■ **DOCUMENT EXTRACT**
※

The embedding model is passed to the evaluation function by means of the embed_model argument, which for OpenAI models is an OpenAIEmbedding object initialised with the name of the model, and the model dimension.

from llama_index.embeddings.openai import OpenAIEmbedding

embed_model = OpenAIEmbedding(model=model_spec['model_name'],
                              dimensions=model_spec['dimensions'])

The dimensions API parameter can shorten embeddings (i.e. remove some numbers from the end of the sequence) without the embedding losing its concept-representing properties. OpenAI for example suggests in their annoucement that on the MTEB benchmark, an embedding can be shortened to a size of 256 while still outperforming an unshortened text-embedding-ada-002 embedding with a size of 1536.

We ran the evaluation function on four different OpenAI embedding models:

two versions of text-embedding-3-large : one with the lowest possible dimension (256), and the other one with the highest possible dimension (3072). These are called ‘OAI-large-256' and ‘OAI-large-3072'.
OAI-small: The text-embedding-3-small embedding model, with a dimension of 1536.
OAI-ada-002: The legacy text-embedding-ada-002 model, with a dimension of 1536.

Each model was evaluated on four different languages: English (EN), French (FR), Czech (CS) and Hungarian (HU), covering examples of Germanic, Romance, Slavic and Uralic language, respectively.

※

■ **AVAILABLE DATA**
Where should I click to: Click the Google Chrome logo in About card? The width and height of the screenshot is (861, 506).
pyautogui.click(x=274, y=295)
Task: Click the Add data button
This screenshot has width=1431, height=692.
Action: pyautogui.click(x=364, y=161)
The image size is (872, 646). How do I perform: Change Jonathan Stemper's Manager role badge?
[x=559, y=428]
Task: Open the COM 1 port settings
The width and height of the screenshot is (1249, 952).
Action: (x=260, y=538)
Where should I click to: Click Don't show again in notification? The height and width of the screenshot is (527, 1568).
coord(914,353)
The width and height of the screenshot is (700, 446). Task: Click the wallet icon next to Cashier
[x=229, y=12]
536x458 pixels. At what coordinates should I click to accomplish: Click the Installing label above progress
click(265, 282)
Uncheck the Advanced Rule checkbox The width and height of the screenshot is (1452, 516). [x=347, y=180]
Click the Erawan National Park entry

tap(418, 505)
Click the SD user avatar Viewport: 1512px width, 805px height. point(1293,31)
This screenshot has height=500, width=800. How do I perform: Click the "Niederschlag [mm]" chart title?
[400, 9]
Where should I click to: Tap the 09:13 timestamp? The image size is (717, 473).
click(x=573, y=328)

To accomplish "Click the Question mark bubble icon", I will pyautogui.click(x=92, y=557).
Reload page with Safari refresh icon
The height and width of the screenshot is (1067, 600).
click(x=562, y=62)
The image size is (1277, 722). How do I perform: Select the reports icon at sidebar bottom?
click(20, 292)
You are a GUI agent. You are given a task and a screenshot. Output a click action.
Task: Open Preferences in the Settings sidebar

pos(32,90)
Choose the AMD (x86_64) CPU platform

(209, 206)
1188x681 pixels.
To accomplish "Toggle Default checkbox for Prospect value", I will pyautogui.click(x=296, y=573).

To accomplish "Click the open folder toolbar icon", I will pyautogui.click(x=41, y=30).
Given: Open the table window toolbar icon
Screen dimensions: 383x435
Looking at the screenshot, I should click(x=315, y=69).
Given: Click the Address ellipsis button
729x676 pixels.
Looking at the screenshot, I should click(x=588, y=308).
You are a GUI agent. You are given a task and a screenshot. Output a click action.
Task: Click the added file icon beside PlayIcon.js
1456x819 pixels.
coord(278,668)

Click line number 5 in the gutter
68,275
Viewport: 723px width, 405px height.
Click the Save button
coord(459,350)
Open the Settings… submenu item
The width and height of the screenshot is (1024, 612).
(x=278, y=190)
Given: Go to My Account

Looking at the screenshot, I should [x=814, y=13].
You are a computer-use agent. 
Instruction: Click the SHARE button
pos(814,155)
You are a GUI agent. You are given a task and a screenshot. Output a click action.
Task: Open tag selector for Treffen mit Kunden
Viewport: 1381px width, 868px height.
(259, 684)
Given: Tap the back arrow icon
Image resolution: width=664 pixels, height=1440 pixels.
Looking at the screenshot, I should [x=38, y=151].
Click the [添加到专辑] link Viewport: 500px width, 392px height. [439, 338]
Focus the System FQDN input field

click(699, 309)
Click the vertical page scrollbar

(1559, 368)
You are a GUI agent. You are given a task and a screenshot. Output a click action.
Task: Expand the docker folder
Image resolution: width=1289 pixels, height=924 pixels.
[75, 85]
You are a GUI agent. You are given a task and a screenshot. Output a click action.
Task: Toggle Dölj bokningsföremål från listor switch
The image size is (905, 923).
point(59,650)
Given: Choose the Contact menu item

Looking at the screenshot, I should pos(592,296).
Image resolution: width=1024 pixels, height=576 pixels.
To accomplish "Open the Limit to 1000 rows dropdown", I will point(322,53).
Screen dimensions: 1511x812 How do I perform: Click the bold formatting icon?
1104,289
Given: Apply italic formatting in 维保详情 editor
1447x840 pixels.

※

■ **ACTIVITY 1**
In the text on OpenAI embedding models, what dimension does the text-embedding-3-small model use?
■ **ACTIVITY 2**
For each statement, say whether it agrees with the text on OpenAI embedding models. Answer yes or no, and quote the deciding words from that text.
(a) OAI-large-256 uses the lowest possible dimension of text-embedding-3-large.
(b) The legacy text-embedding-ada-002 model has a dimension of 3072.
(c) Czech is the example of a Uralic language.

■ **TASK SOLUTION 1**
1536

■ **TASK SOLUTION 2**
(a) Yes: "one with the lowest possible dimension (256)"
(b) No: "The legacy text-embedding-ada-002 model, with a dimension of 1536."
(c) No: "English (EN), French (FR), Czech (CS) and Hungarian (HU), covering examples of Germanic, Romance, Slavic and Uralic language, respectively"